- Input data:
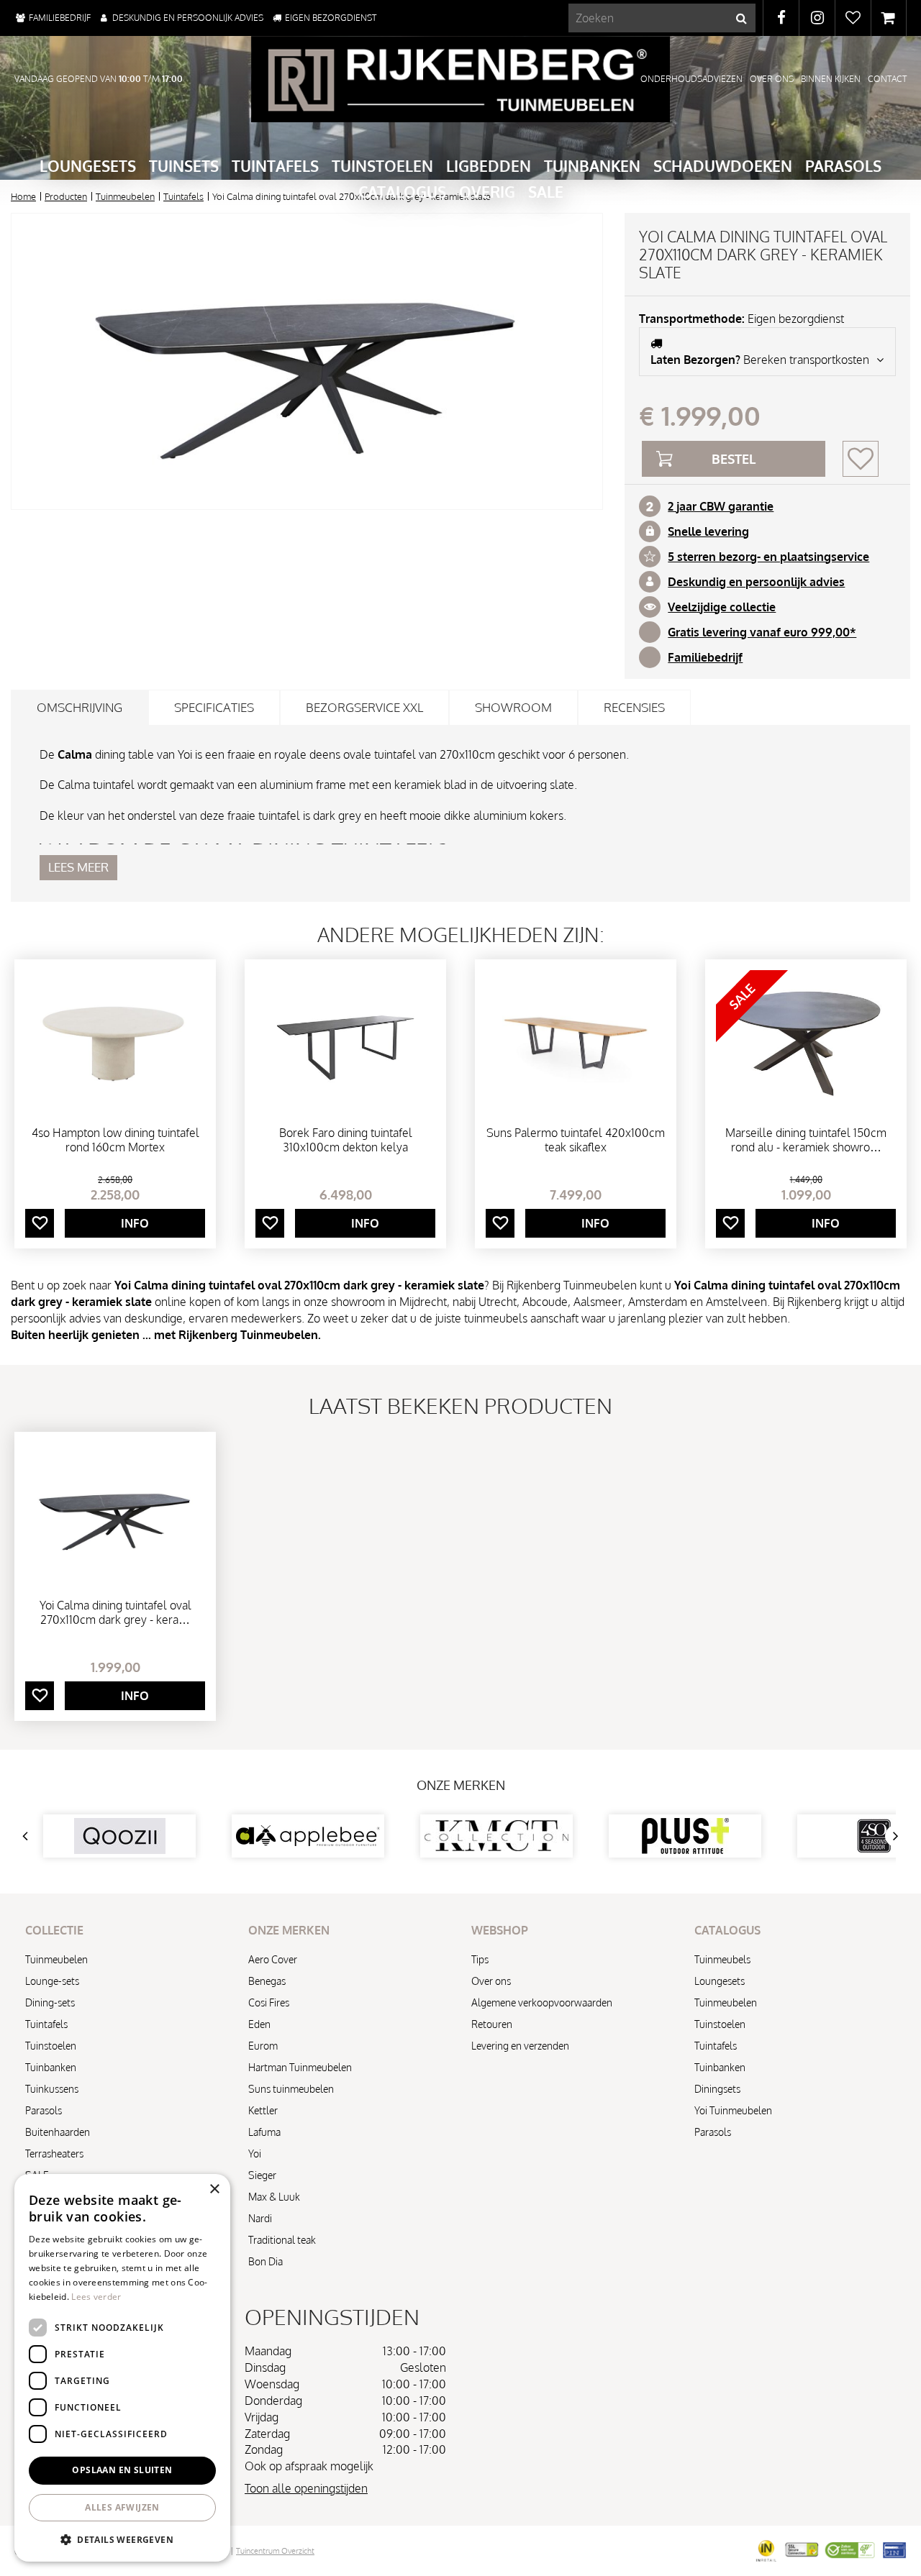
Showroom (513, 707)
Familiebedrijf (705, 657)
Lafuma (264, 2132)
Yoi (254, 2153)
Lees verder (96, 2296)
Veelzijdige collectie (722, 607)
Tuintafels (46, 2024)
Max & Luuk (274, 2197)
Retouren (491, 2024)
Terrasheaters (54, 2153)
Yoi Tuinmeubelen (733, 2110)
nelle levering (711, 531)
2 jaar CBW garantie (720, 506)
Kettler (263, 2110)
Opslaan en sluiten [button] (122, 2470)
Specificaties (214, 707)
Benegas (267, 1981)
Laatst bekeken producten (460, 1405)
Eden (259, 2024)
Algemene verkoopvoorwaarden (541, 2002)
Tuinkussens (51, 2089)
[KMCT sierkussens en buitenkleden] (308, 1836)
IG (817, 18)
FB (781, 18)
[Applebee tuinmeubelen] (119, 1836)
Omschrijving (79, 707)
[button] (122, 2539)
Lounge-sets (52, 1981)
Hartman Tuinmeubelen (300, 2067)
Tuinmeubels (722, 1959)
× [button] (214, 2189)
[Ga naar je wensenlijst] (853, 18)
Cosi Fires (268, 2002)
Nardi (260, 2218)
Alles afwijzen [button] (122, 2507)
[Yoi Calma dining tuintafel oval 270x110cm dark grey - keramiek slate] (306, 361)
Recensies (634, 707)
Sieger (262, 2175)
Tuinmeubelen (56, 1959)
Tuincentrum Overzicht (275, 2551)
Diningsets (717, 2089)
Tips (480, 1959)
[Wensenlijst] (853, 18)
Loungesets (719, 1981)
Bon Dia (265, 2261)
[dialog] (122, 2368)
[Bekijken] (888, 18)
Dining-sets (50, 2002)
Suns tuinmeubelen (291, 2089)
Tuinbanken (50, 2067)
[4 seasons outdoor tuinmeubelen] (685, 1836)
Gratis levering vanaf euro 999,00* (762, 632)
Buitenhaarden (57, 2132)
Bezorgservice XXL (364, 707)
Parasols (43, 2110)
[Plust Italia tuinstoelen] (496, 1836)
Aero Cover (272, 1959)
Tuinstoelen (50, 2046)
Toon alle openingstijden (306, 2488)
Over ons (491, 1981)
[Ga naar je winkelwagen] (889, 18)
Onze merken (461, 1785)
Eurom (263, 2046)
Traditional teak (282, 2240)
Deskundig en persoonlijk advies (756, 582)
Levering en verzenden (520, 2046)
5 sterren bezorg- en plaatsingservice (768, 556)
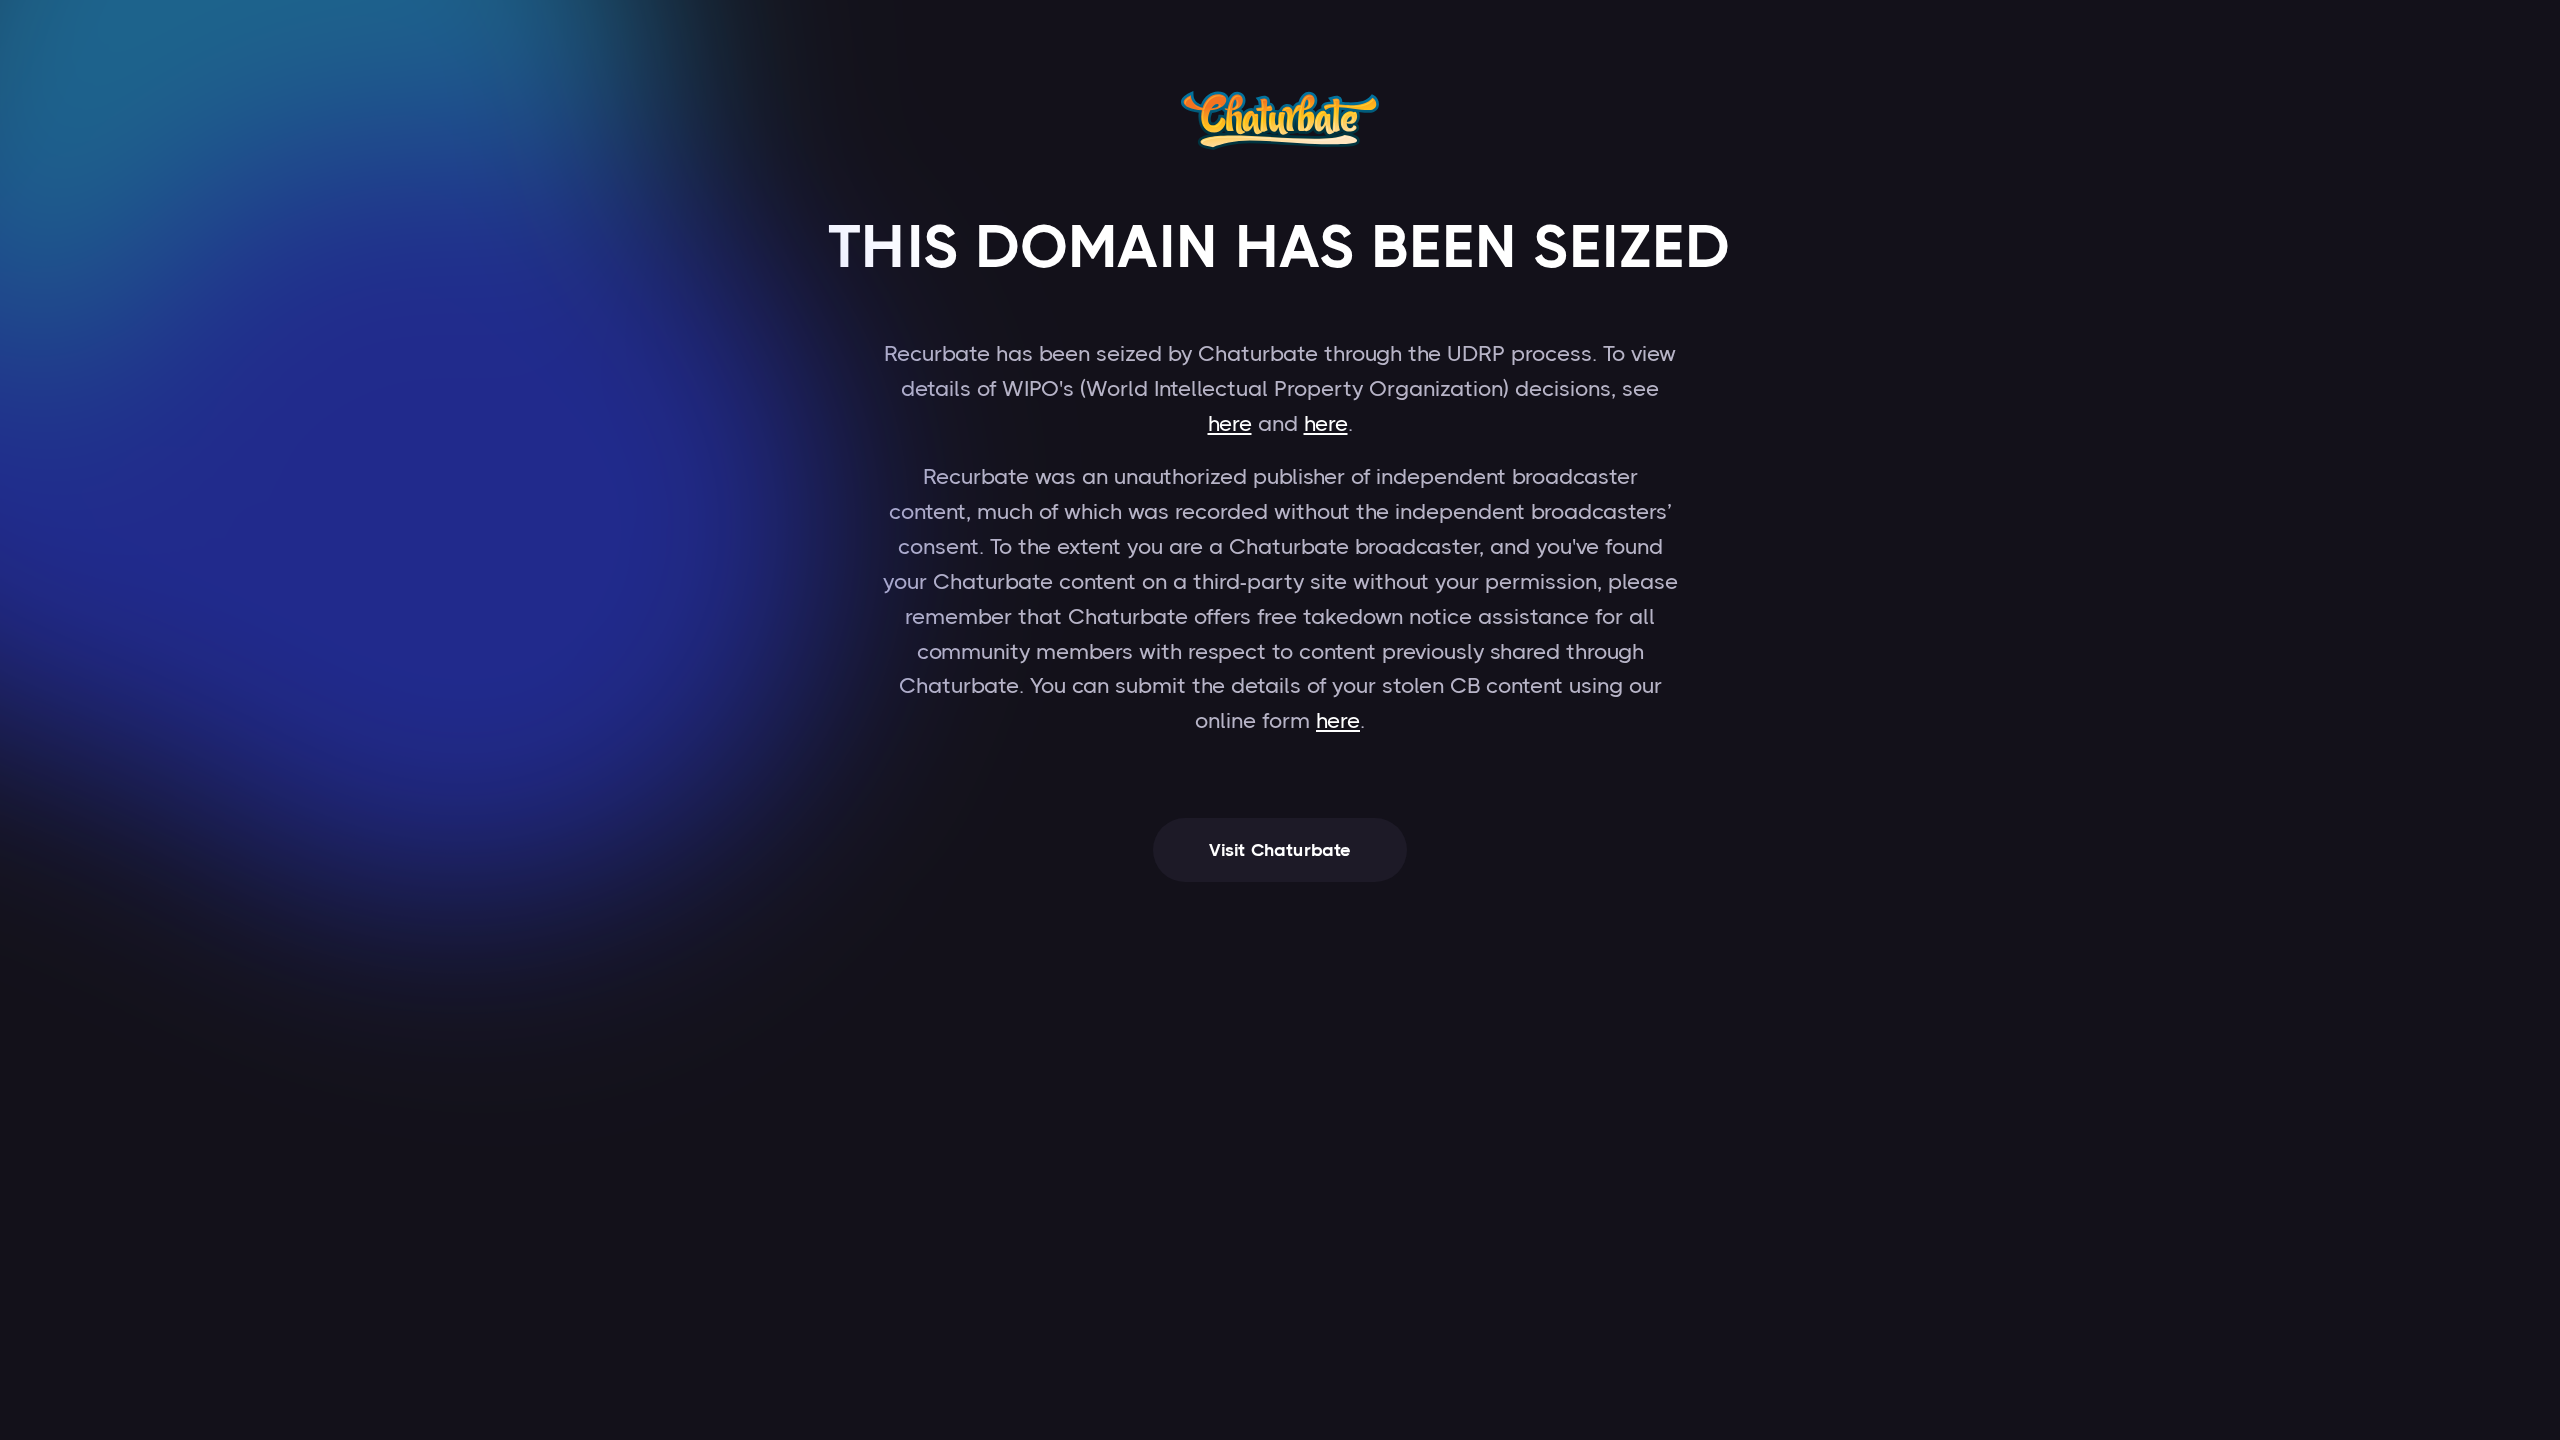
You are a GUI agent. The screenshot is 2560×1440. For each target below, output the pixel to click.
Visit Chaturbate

- Prompt:
Using only the listing above, restate exactly the lines from the line containing "Toon alle openingstijden (306, 2488)" through the line containing "5 sterren bezorg- en", both included.

- Reply to the task:
Toon alle openingstijden (306, 2488)
Over ons (491, 1981)
[Ga naar je winkelwagen] (889, 18)
Onze merken (461, 1785)
Eurom (263, 2046)
Traditional teak (282, 2240)
Deskundig en persoonlijk advies (756, 582)
Levering en verzenden (520, 2046)
5 sterren bezorg- en plaatsingservice (768, 556)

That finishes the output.